Below is a listing; restate from it, character for character, the lines beginning at the line holding "You are a GUI" and ending at the line holding "Task: Click into the Gutscheincode text field", both included.

**Records supplied**
■ ■ ■
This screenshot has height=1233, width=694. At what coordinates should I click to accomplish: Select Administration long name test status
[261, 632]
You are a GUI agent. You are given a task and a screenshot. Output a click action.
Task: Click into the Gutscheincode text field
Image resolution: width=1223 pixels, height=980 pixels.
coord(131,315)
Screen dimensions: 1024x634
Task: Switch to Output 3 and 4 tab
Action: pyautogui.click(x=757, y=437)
■ ■ ■
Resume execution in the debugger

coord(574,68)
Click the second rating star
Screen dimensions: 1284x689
■ ■ ■
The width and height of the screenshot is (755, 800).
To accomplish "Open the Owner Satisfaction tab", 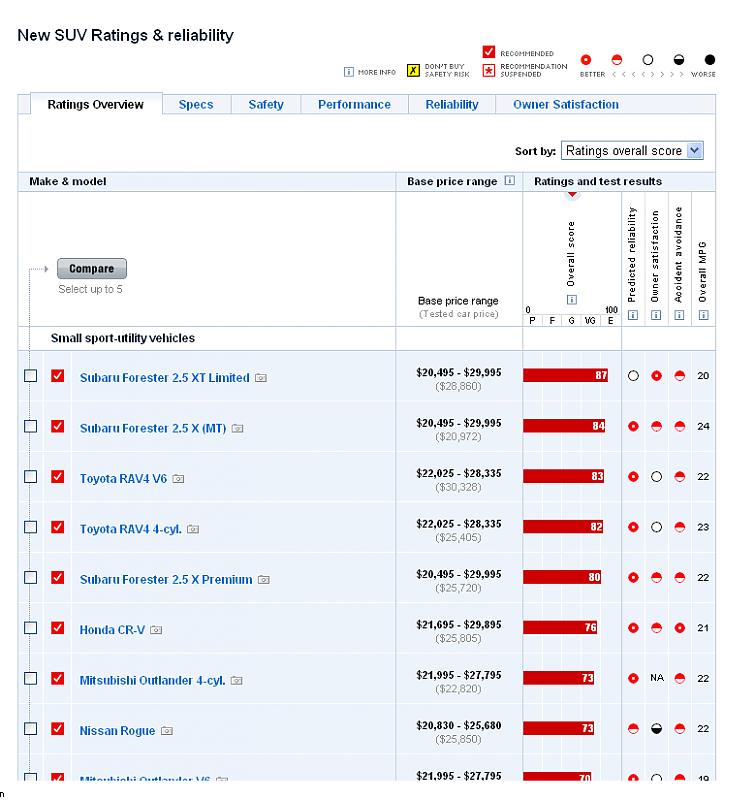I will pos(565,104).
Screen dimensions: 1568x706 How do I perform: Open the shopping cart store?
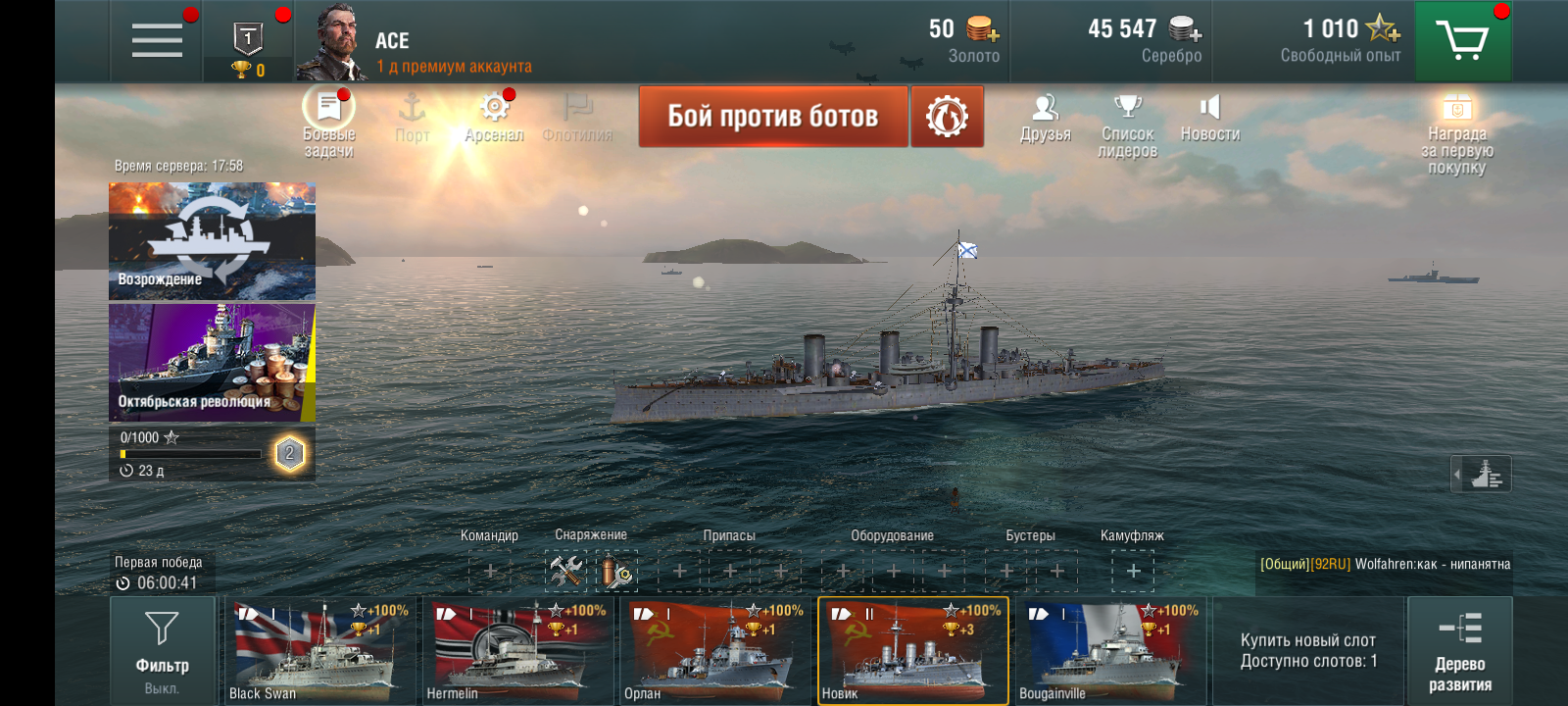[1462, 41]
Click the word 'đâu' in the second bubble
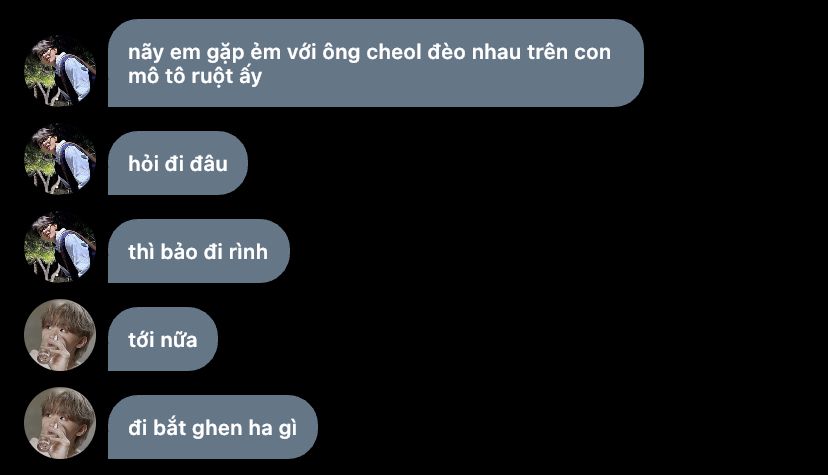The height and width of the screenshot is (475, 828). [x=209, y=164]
■ ■ ■
**Response area**
You are a GUI agent. You are given a task and a screenshot. Output a click action.
Task: Click into the Gutscheincode text field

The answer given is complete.